By Sgt. Zach Mott
4th Infantry Division public affairs
CAMP TAJI, Iraq — More than 1,600 improvised explosive devices detonated on 3rd Brigade Combat Team, 4th Infantry Division patrols in Iraq from December 2005 to November 2006, according to the brigade’s official tally.
In order to prevent deaths and injuries caused by IEDs, the military needed armor added to personnel and vehicles, and U.S. lawmakers urged Defense Department officials to make a change. The mine-resistant ambush protected vehicle is the result of that push.
The shear size of an MRAP is nearly enough to scare an IED into submission. The MRAP stands nearly 20 feet tall.
The brigade’s soldiers participated in a weeklong training course devoted to teaching them the necessities of the MRAP prior to conducting missions in the new vehicle. In the past, the brigade’s vehicle fleet consisted of humvees, light medium tactical vehicles and various tracked vehicles. The MRAP required specialized training for its future operators.
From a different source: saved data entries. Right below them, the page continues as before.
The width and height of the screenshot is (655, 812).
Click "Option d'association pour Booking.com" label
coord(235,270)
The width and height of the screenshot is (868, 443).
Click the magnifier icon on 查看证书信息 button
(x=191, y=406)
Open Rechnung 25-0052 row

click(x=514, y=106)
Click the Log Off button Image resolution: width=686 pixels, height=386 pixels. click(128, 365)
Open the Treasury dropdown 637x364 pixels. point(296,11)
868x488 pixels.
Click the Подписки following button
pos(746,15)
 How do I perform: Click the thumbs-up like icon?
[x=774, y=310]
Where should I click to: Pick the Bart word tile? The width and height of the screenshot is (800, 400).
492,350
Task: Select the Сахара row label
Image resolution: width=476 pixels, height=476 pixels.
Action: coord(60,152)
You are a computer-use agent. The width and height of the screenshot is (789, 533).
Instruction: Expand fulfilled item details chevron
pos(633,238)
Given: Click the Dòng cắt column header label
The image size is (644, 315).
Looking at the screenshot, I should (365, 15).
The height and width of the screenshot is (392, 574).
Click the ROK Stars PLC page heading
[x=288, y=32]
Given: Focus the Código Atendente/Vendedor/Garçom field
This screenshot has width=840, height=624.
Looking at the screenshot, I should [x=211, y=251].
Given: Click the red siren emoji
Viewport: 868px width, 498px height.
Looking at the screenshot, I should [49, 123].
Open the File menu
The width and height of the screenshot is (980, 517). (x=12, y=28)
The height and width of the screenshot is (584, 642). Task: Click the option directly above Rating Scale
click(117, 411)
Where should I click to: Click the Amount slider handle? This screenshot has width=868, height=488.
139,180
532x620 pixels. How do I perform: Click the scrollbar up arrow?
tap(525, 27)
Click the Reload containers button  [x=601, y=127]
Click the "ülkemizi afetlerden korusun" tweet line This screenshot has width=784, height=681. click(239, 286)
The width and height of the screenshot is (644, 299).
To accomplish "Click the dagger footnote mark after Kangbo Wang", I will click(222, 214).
“I think it’s a pretty nice little vehicle, just the way it’s set up and some of the capabilities,” said Sgt. Jonathan McNemar, a gunner with Bravo Company, 1st Combined Arms Battalion, 68th Armor Regiment, who is on his third trip to Iraq with the brigade. “It’s really nice.”
McNemar has witnessed firsthand the advancement of troop transportation in Iraq. During his first trip, from March 2003 to March 2004, most of the Humvees were “soft skin,” or unarmored. During his second tour, from November 2005 to November 2006, vehicles that went outside the wire were required to be up-armored.
Now, MRAPs fill the next evolutionary step.
“Each time it gets better as it goes along,” McNemar said.
The brigade’s soldiers will be some of the first in Iraq to field test the new vehicles. Prior to being sent to combat, each MRAP is put through rigorous tests stateside at Aberdeen Proving Ground, Md. All vehicles must pass this testing prior to being issued to troops, said Derrick Crockford, the lead field service representative at Camp Taji from DynCorp International.
Crockford said the concept behind the MRAP is simple: Protect the war fighter.
“It basically involves putting more protection around the soldier within the vehicle,” Crockford said. “That being said, it puts them at a better advantage against IEDs, (vehicle-born) IEDs, rocket-propelled grenades, mines — that kind of thing.”
After a week of classroom-style learning, the brigade’s soldiers are eager to put the rubber of the MRAP tires on the roads of Iraq.
“They’re a smooth ride,” said Pfc. James Fleming, a driver from Delta Company, 1st Combined Arms Battalion, 68th Armor Regiment. “They’re pretty nice. It’s pretty much like driving a humvee, just swollen up.”
With that eagerness also comes an appreciation for the added protection an MRAP is said to provide.
“With the safety capabilities upgraded on it, I think it’s going to (mean) less patients (for us) as more units get these vehicles,” said Spc. Jennifer Ward, a medic from Charlie Company, 64th Brigade Support Battalion.